6. Were entirely ready to have God remove all these defects of character.
If we can answer to our satisfaction, we then look at Step Six. We have emphasized willingness as being indispensable. Are we now ready to let God remove from us all the things which we have admitted are objectionable? Can He now take them all—every one? If we still cling to something we will not let go, we ask God to help us be willing.
... all the things ... take them all ... every one ...
It’s not each but all. All: the totality, without exception.
I do not need to consider individual defects.
I’m looking at the totality of defectiveness.
The question is not whether I am willing to be free of this or that defect: it is whether I am willing to see that guarding any defect means I have not let go of the basic premise: I’m in charge, and what I want, I must have. Holding onto one defect in principle means I have not yet begun to understand the nature of the problem: I think I can remain in charge but co-opt God to remove from me anything that I think stands in my way. One hears people talking about defects being ‘survival mechanisms that no longer serve me’. I’m not the one to be served. God is the one to be served, and the defects are what stand in the way of serving God. Being entirely to ready to have such defects removed is to remain the big fat selfish emperor baby, with God as the minion, there to change its diaper.
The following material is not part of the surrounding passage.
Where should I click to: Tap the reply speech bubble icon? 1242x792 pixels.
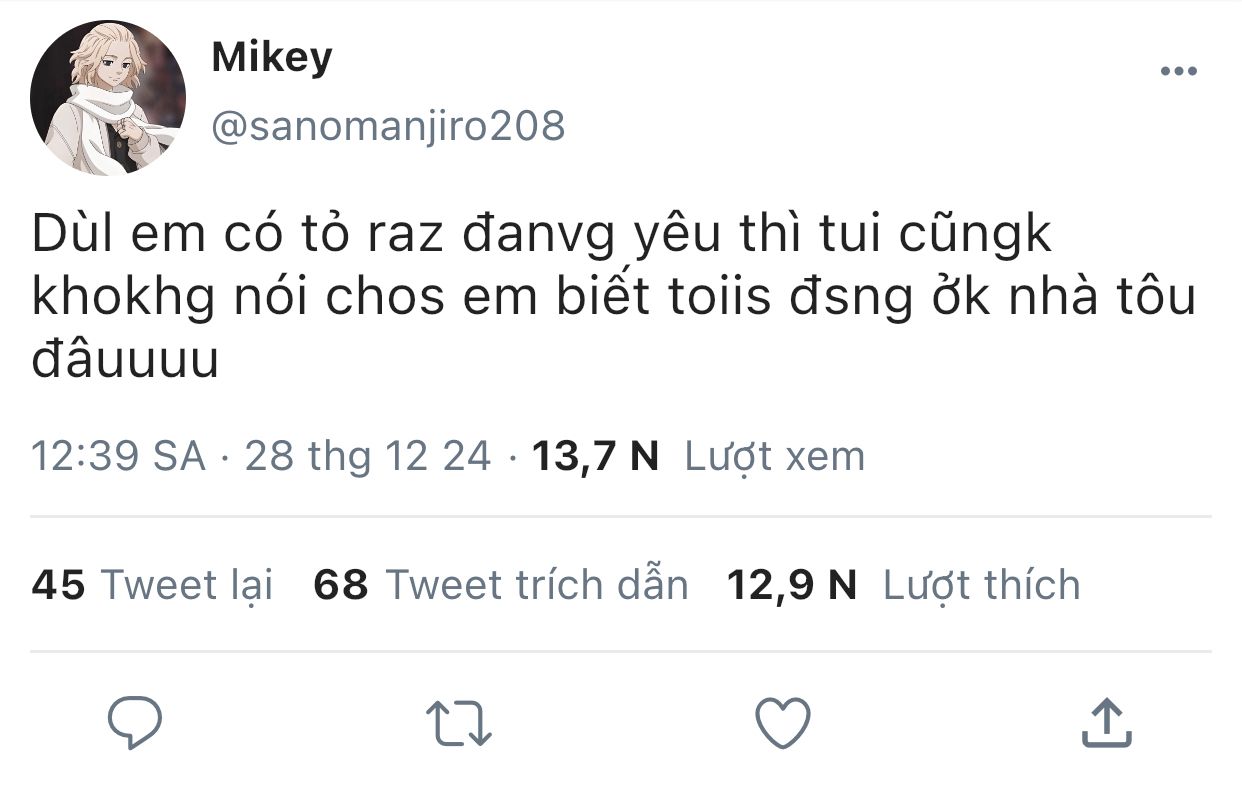tap(135, 722)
Any view of Step Six involving looking at the pros and cons, the prize and the price, of defects is still stuck in the self-serving mindset.
The deliberate or petulant retention in principle of a character defect is therefore a sign that the relationship with God is inverted, and needs to be upended: this is why the review of the first five steps is so important for Step Six: I discover myself entirely ready because:
1. My physical craving for alcohol, if set off by drinking alcohol, could kill me.
2. I must stay away from the first drink forever.
3. The thought of a drink will occur.
4. It will seem like a good idea: I will think it will serve me.
5. If I am out for me, out to serve me, then I will drink, and I will die. [See note]
6. If I am out for God, out to serve God, what serves me is irrelevant, and drinking is impossible.
7. Self-serving must go, so the defects must go, as part of this bigger project of the destruction of self.
[Pirkei Avot 1:14 He [Rabbi Hillel] used to say: If I am not for me, who will be for me? And when I am for myself alone, what am I? And if not now, then when?]
To use another analogy:
If one is hanging off the side of a burning building by one finger, the result is the same as if one is seated wholly inside the burning building.
One must let go absolutely. It’s not a question of fingers and releasing them one by one: it’s a matter of recognising what the fingers are hanging on to.